Authors

Mitchell Pavlak, Nathan Drenkow, Nicholas Petrick, Mohammad Mehdi Farhangi, Mathias Unberath

Abstract

To safely deploy deep learning-based computer vision models for computer-aided detection and diagnosis, we must ensure that they are robust and reliable. Towards that goal, algorithmic auditing has received substantial attention. To guide their audit procedures, existing methods rely on heuristic approaches or high-level objectives (e.g., non-discrimination in regards to protected attributes, such as sex, gender, or race). However, algorithms may show bias with respect to various attributes beyond the more obvious ones, and integrity issues related to these more subtle attributes can have serious consequences. To enable the generation of actionable, data-driven hypotheses which identify specific dataset attributes likely to induce model bias, we contribute a first technique for the rigorous, quantitative screening of medical image datasets. Drawing from literature in the causal inference and information theory domains, our procedure decomposes the risks associated with dataset attributes in terms of their detectability and utility (defined as the amount of information the attribute gives about a task label). To demonstrate the effectiveness and sensitivity of our method, we develop a variety of datasets with synthetically inserted artifacts with different degrees of association to the target label that allow evaluation of inherited model biases via comparison of performance against true counterfactual examples. Using these datasets and results from hundreds of trained models, we show our screening method reliably identifies nearly imperceptible bias-inducing artifacts. Lastly, we apply our method to the natural attributes of a popular skin-lesion dataset and demonstrate its success. Our approach provides a means to perform more systematic algorithmic audits and guide future data collection efforts in pursuit of safer and more reliable models. Full code is available at https://github.com/mpavlak25/data-audit.

Link to paper

DOI: https://doi.org/10.1007/978-3-031-43898-1_43

SharedIt: https://rdcu.be/dnwBD

Link to the code repository

https://github.com/mpavlak25/data-audit

Link to the dataset(s)

https://dataverse.harvard.edu/dataset.xhtml?persistentId=doi:10.7910/DVN/DBW86T

Reviews

Review #1

Please describe the contribution of the paper

The manuscript addresses an important and interesting question: can we flag the presence and importance of potential “shortcuts” in medical image databases, prior to and independent of training a particular model? The authors provide a formal framework for addressing this question, by considering whether 1) a certain characteristic is observable from the images, and 2) how much information it provides about the target label. They propose a methodology based on mutual information estimates and statistical hypothesis testing for quantifying both properties. This enables assessing the risk for a certain characteristic to be exploited as a shortcut. The methodology is illustrated both on synthetic and real test cases.
Please list the main strengths of the paper; you should write about a novel formulation, an original way to use data, demonstration of clinical feasibility, a novel application, a particularly strong evaluation, or anything else that is a strong aspect of this work. Please provide details, for instance, if a method is novel, explain what aspect is novel and why this is interesting.

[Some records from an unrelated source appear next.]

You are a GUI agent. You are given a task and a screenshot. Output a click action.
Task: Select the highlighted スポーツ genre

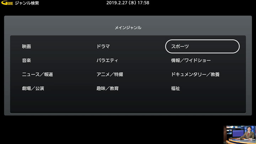pyautogui.click(x=202, y=47)
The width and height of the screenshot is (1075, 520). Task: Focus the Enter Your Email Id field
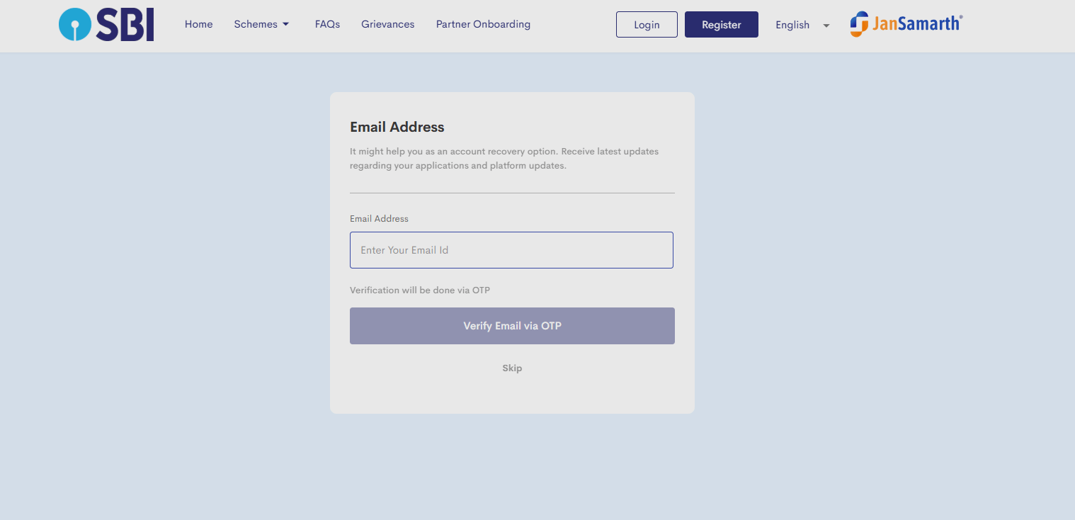[x=511, y=250]

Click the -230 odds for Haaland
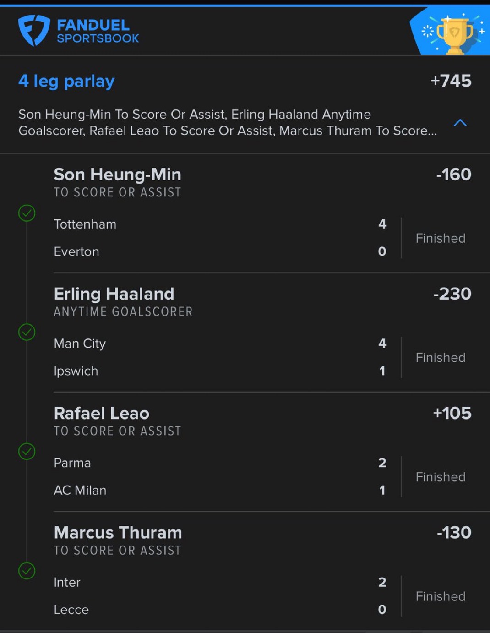pos(452,294)
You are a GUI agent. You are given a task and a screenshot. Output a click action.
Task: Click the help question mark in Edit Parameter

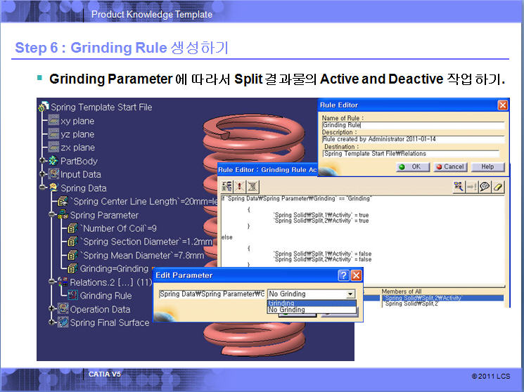point(343,275)
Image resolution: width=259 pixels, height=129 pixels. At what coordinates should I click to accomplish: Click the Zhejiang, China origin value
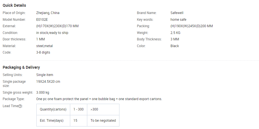[48, 13]
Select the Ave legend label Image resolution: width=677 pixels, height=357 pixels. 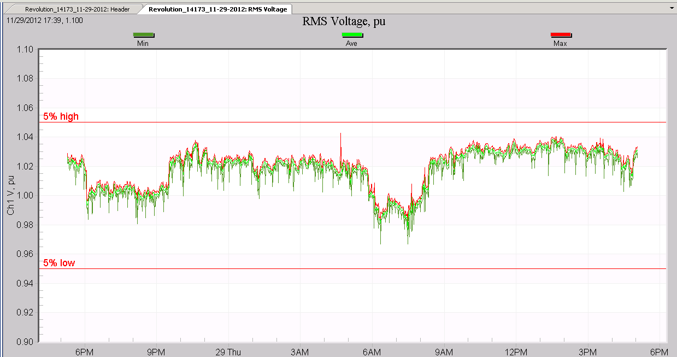[x=352, y=43]
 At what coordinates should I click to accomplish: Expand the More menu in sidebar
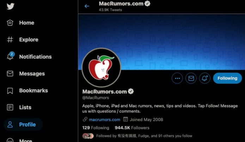tap(19, 140)
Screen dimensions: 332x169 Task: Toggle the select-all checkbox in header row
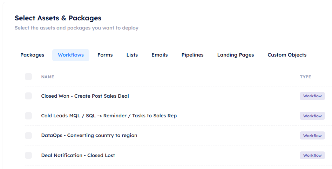pos(28,77)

The authors describe an interesting way of quantifying the presence and potential severity of shortcuts in medical image databases. This is an important and, to my knowledge, largely open problem. The method described in the present paper may help to proactively address such problems instead. It is the first approach of this type that I am reading about.

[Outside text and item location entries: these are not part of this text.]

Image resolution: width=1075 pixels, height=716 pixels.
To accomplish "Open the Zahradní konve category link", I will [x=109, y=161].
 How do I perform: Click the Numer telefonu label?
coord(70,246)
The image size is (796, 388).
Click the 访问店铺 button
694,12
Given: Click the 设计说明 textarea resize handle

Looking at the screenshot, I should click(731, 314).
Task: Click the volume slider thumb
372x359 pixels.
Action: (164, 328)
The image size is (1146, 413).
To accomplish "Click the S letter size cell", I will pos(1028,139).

The statistical methodology employed in the article is notably thorough and enables drawing reliable conclusions based on the developed approach. The experimental evaluation is comprehensive and convincing.

The paper is very well-written.
Please list the main weaknesses of the paper. Please provide details, for instance, if you think a method is not novel, explain why and provide a reference to prior work.

I believe that there is additional prior work that should at least be discussed. E.g., section 3.1. in Fabrizzi et al. (2022), A survey on bias in visual datasets, mentions several visual bias discovery methods (some of them based on notions of mutual information) that seem closely related to the method discussed here.
Please rate the clarity and organization of this paper

Excellent
Please comment on the reproducibility of the paper. Note, that authors have filled out a reproducibility checklist upon submission. Please be aware that authors are not required to meet all criteria on the checklist - for instance, providing code and data is a plus, but not a requirement for acceptance

The authors have indicated that the full code, including data splits etc., will be made available upon acceptance. The study uses publicly available datasets.
Please provide detailed and constructive comments for the authors. Please also refer to our Reviewer’s guide on what makes a good review: https://conferences.miccai.org/2023/en/REVIEWER-GUIDELINES.html
I have three larger questions concerning the methodology employed in the paper, although these might fall more under the “future work” category.

First, could the authors discuss the possibility to extend this methodology to the unsupervised case, i.e., when explicit artifact labels are not available during training? This would strongly (further) increase the utility of this method. There are some works in the “unsupervised bias discovery” area, maybe some of these can serve as inspiration? E.g., Wamburu et al., Systematic Discovery of Bias in Data, or some of the references in the survey paper mentioned above.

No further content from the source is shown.